What would you do if you weren’t afraid?
Sheryl Sandberg, the COO of Facebook, asks this question in her book Lean In, challenging women and girls to lean in to their careers. Her non-profit website shares women’s answers to this question. It’s an interesting question to consider, and I believe women need to ask it more than men do. Studies show we are far more likely to put others’ needs before our own. It can be debated how much of that pressure comes from society and how much comes from within, but the outcome is hard to debate. Fifty years after the women’s liberation movement began, and nearly 100 years after receiving the right to vote, women still occupy only 21 Fortune 500 CEO spots. There is debate over whether more focus should be put on leaders of organizations and the environments they create, or on the women themselves. Most believe the answer is both, but Sandberg’s question is a good one to spur at least conversation, if not change, among women.
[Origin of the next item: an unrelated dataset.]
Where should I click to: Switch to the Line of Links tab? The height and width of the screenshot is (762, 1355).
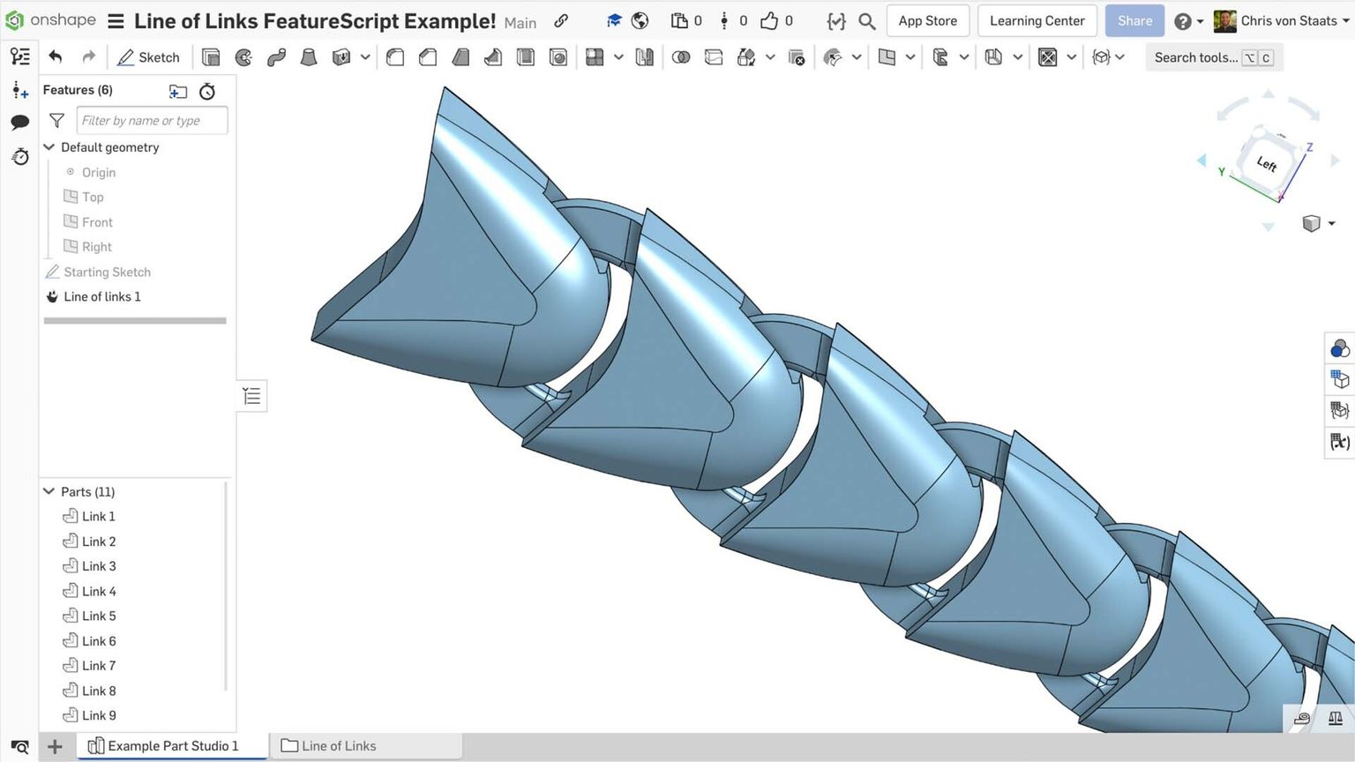coord(339,745)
I’ve been asking this question of myself in the weeks since I read the book, and I’ve struggled to answer it. I’m afraid of why that is: I think I’ve spent so long doing what I was supposed to do, that I’m not even sure I know what I’d do if I felt free to choose. Maybe that’s the normal result of being a responsible adult, but maybe not. How many people are doing what they want to do? How many even know what that is? My gut says I’m in the clueless majority, but I don’t even know that. I know most working adults aren’t totally fulfilled at work, although we are wired to need work. It’s a conundrum.
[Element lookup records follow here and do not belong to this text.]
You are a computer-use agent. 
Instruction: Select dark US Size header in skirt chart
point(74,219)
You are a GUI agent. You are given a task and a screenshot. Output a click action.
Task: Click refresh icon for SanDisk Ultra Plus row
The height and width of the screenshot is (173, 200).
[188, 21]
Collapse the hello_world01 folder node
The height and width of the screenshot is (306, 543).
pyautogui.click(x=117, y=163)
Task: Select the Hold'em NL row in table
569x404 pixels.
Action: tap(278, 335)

If I had to choose one answer to what I would do if I weren’t afraid, I’d start a company to coach others on their careers, as that’s the most rewarding thing I get to do at work. But I need a steady paycheck and health insurance, so coaching will have to stay part-time, as much as I can get away with in my job. In the meantime, I will challenge my daughters with this question, and ensure they grow up thinking about what they would do if they were not afraid. They are young, their lives not yet set. They, too, already have fears, but it is still early for them. Perhaps this next generation can finally conquer the fears of their mothers and grandmothers, fulfill their dreams, and live up to their full potential.